--- Source material ---

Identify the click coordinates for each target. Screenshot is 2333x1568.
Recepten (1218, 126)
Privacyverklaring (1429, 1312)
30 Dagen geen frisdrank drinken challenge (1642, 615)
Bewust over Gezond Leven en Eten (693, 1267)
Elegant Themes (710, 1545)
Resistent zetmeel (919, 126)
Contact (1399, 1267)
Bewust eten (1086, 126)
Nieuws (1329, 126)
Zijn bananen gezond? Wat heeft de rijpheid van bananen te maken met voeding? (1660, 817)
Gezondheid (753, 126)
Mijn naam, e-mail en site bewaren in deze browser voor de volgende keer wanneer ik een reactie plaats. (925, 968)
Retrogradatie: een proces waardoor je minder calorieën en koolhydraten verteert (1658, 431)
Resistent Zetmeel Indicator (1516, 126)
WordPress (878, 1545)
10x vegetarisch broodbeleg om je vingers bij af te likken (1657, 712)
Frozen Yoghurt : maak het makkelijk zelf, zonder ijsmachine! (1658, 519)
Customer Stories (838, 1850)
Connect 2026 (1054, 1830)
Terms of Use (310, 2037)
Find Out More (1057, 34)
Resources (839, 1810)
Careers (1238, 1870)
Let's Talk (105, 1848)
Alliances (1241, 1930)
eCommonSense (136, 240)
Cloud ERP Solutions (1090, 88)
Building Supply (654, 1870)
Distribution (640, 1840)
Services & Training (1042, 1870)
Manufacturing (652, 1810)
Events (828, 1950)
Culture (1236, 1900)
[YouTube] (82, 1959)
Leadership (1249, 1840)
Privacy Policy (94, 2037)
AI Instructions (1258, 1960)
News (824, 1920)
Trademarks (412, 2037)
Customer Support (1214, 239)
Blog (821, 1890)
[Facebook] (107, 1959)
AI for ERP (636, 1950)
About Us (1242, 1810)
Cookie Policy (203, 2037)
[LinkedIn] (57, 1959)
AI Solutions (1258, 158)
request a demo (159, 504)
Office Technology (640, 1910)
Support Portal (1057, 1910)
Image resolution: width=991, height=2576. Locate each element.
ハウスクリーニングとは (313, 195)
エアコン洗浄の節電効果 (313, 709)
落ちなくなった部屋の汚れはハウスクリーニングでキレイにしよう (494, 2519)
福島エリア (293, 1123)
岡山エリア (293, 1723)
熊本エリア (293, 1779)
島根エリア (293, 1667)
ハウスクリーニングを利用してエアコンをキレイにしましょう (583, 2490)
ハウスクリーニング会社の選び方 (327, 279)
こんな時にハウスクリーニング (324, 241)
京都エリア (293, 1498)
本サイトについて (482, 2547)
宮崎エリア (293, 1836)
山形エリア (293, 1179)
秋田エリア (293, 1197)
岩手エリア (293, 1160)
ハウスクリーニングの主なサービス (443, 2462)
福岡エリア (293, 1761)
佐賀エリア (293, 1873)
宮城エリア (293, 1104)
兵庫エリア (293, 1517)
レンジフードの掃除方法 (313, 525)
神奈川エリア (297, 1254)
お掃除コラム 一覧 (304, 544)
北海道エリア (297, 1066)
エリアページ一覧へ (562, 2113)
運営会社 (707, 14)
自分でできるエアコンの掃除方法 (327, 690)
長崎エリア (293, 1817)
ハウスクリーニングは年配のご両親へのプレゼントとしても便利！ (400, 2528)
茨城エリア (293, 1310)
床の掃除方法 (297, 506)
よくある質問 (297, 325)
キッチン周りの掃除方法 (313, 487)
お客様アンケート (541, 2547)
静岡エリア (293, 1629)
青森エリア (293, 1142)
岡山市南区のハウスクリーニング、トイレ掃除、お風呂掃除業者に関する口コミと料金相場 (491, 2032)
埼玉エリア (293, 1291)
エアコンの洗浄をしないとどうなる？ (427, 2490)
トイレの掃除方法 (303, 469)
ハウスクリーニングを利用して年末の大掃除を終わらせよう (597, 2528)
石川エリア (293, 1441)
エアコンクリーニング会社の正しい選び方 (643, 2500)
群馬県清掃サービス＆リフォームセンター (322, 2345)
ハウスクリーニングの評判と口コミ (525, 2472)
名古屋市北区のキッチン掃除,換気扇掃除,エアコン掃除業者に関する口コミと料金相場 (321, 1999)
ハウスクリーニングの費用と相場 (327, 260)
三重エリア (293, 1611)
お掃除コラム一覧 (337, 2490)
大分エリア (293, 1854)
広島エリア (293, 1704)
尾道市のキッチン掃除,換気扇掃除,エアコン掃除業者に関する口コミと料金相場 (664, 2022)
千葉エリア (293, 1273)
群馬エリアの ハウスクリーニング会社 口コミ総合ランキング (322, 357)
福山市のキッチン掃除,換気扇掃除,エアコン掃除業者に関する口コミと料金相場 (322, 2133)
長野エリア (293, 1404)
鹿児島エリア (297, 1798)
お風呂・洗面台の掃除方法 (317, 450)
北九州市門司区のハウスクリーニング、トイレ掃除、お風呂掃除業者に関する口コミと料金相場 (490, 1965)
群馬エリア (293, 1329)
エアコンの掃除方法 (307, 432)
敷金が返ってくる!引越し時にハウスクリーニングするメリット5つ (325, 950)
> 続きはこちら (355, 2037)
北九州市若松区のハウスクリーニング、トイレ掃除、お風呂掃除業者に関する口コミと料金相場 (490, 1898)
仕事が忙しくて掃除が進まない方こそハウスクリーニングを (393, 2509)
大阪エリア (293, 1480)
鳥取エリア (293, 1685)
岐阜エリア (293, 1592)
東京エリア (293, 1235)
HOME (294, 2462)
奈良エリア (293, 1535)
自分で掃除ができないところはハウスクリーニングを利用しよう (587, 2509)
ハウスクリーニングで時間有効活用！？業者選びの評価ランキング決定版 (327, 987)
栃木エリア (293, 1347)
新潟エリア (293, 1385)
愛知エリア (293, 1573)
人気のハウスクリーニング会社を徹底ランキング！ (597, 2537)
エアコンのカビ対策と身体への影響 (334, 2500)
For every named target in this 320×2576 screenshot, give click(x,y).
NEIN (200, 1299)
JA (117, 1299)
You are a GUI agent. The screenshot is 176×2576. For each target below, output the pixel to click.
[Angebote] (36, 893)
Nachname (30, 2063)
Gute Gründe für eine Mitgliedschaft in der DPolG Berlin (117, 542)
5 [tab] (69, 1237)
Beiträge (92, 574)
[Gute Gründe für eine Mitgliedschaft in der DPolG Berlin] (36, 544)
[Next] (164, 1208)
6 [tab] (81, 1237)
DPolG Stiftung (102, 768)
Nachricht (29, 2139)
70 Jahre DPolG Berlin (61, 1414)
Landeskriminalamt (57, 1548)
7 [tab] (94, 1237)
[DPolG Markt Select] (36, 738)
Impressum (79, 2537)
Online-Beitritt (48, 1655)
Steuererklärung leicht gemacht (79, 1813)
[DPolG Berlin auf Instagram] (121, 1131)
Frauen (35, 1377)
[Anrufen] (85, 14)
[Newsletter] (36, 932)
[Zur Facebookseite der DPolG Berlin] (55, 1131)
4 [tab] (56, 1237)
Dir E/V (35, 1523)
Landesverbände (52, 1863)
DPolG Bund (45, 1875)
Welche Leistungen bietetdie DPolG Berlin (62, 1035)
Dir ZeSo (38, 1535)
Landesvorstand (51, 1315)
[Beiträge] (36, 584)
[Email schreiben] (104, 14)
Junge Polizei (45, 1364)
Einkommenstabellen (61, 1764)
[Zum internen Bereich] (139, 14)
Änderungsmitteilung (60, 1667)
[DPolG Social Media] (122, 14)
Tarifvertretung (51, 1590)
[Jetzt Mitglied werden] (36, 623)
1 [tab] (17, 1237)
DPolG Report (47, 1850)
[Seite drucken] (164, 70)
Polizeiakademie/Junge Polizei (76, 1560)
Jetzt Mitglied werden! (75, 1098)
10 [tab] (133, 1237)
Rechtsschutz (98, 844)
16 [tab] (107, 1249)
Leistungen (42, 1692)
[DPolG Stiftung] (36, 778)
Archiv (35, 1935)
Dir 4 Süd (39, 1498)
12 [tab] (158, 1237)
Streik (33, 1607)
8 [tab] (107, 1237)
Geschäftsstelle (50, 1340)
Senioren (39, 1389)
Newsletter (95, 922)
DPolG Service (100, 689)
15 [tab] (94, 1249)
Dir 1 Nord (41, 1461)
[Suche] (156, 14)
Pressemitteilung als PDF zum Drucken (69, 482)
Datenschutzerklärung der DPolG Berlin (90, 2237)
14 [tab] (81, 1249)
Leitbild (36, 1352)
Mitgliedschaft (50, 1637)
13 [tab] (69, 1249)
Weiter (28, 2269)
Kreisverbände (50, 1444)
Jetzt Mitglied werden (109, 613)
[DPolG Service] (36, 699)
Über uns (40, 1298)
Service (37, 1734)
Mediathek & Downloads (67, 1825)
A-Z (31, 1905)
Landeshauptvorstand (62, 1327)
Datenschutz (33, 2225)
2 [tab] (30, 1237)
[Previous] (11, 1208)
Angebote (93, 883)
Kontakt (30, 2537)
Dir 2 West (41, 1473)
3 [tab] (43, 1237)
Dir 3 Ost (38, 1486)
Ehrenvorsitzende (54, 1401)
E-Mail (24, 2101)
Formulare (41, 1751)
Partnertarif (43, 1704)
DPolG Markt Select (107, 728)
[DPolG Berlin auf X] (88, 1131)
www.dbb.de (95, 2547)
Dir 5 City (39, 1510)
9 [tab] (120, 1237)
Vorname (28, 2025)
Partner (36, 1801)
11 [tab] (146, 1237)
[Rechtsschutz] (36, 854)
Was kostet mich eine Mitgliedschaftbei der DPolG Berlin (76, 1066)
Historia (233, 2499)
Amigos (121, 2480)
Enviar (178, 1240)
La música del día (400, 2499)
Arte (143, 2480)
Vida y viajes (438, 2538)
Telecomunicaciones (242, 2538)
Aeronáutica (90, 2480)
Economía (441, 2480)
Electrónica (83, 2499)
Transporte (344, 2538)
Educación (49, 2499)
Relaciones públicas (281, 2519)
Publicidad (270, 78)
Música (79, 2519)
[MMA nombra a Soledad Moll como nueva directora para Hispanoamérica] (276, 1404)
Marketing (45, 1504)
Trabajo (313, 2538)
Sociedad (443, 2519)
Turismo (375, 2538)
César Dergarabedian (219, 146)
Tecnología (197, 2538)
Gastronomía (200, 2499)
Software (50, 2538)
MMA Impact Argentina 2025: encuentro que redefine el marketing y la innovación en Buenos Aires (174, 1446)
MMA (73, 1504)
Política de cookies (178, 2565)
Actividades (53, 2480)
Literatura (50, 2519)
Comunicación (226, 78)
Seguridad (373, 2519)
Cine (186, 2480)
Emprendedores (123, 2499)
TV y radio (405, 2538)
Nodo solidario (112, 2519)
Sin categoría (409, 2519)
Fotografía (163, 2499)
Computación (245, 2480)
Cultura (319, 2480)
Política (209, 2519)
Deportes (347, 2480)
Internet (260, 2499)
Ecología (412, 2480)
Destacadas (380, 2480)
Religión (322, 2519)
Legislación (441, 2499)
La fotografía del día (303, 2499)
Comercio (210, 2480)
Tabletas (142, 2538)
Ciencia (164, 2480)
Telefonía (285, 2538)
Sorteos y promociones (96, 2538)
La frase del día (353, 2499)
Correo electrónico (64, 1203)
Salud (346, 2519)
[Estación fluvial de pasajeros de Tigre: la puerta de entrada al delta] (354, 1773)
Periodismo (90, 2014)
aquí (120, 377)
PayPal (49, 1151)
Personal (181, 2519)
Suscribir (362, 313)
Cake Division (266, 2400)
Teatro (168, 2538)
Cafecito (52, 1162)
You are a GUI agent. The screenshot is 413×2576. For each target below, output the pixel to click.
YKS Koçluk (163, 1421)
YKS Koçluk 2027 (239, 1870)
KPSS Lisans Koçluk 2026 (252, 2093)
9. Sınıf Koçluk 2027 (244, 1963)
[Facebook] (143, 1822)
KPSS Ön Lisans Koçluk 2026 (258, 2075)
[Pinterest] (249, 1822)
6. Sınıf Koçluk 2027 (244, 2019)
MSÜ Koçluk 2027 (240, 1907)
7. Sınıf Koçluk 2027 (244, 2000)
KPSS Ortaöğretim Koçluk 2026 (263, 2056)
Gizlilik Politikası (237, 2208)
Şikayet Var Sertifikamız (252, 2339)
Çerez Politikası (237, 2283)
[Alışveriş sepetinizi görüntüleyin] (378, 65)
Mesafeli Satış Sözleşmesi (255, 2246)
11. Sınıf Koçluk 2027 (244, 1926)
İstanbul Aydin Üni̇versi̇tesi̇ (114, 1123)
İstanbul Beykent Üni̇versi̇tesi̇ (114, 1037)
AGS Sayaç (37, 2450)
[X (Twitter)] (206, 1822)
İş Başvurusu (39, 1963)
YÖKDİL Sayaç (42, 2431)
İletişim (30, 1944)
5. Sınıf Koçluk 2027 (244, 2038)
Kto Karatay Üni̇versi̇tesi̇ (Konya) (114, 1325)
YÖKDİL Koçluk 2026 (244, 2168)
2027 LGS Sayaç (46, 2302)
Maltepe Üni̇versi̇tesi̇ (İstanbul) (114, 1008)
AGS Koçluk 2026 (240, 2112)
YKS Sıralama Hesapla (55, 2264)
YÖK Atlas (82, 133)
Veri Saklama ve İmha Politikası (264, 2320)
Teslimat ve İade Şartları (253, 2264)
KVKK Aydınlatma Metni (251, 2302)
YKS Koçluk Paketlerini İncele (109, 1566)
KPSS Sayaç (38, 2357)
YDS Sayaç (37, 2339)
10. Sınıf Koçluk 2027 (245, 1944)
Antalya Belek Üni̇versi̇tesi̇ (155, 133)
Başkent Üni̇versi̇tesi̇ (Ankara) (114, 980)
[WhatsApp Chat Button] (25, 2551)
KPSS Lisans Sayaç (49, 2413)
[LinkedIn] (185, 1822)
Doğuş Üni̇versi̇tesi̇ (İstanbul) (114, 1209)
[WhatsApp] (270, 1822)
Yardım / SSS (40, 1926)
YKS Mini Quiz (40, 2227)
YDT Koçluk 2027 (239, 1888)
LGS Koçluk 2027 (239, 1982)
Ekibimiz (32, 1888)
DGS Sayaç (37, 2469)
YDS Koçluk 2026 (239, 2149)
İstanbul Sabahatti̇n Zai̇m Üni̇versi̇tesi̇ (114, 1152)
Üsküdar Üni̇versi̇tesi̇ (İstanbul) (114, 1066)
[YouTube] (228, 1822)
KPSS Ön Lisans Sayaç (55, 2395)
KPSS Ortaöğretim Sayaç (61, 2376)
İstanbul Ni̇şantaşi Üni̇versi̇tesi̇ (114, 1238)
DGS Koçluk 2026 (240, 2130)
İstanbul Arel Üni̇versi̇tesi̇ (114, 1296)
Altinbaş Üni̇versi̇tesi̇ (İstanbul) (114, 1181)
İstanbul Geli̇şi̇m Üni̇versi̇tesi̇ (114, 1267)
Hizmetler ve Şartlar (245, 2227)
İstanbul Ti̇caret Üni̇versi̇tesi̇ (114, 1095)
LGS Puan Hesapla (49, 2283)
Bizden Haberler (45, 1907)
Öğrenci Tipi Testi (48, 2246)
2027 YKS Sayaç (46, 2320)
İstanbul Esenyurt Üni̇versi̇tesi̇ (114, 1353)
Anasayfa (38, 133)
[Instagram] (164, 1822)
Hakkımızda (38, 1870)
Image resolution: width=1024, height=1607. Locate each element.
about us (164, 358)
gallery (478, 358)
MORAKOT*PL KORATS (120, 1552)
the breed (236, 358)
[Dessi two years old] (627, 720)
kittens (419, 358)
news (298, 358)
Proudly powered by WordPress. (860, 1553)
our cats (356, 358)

---

Instructions to follow: The lines above starting at the one that contains "Periodismo (90, 2014)" and ending at the one that contains "AGS Koçluk 2026 (240, 2112)" must be transcribed exactly, and no other lines may appear.

Response below:
Periodismo (90, 2014)
aquí (120, 377)
PayPal (49, 1151)
Personal (181, 2519)
Suscribir (362, 313)
Cake Division (266, 2400)
Teatro (168, 2538)
Cafecito (52, 1162)
You are a GUI agent. The screenshot is 413×2576. For each target below, output the pixel to click.
YKS Koçluk (163, 1421)
YKS Koçluk 2027 (239, 1870)
KPSS Lisans Koçluk 2026 (252, 2093)
9. Sınıf Koçluk 2027 (244, 1963)
[Facebook] (143, 1822)
KPSS Ön Lisans Koçluk 2026 (258, 2075)
[Pinterest] (249, 1822)
6. Sınıf Koçluk 2027 (244, 2019)
MSÜ Koçluk 2027 (240, 1907)
7. Sınıf Koçluk 2027 (244, 2000)
KPSS Ortaöğretim Koçluk 2026 (263, 2056)
Gizlilik Politikası (237, 2208)
Şikayet Var Sertifikamız (252, 2339)
Çerez Politikası (237, 2283)
[Alışveriş sepetinizi görüntüleyin] (378, 65)
Mesafeli Satış Sözleşmesi (255, 2246)
11. Sınıf Koçluk 2027 (244, 1926)
İstanbul Aydin Üni̇versi̇tesi̇ (114, 1123)
İstanbul Beykent Üni̇versi̇tesi̇ (114, 1037)
AGS Sayaç (37, 2450)
[X (Twitter)] (206, 1822)
İş Başvurusu (39, 1963)
YÖKDİL Sayaç (42, 2431)
İletişim (30, 1944)
5. Sınıf Koçluk 2027 (244, 2038)
Kto Karatay Üni̇versi̇tesi̇ (Konya) (114, 1325)
YÖKDİL Koçluk 2026 (244, 2168)
2027 LGS Sayaç (46, 2302)
Maltepe Üni̇versi̇tesi̇ (İstanbul) (114, 1008)
AGS Koçluk 2026 (240, 2112)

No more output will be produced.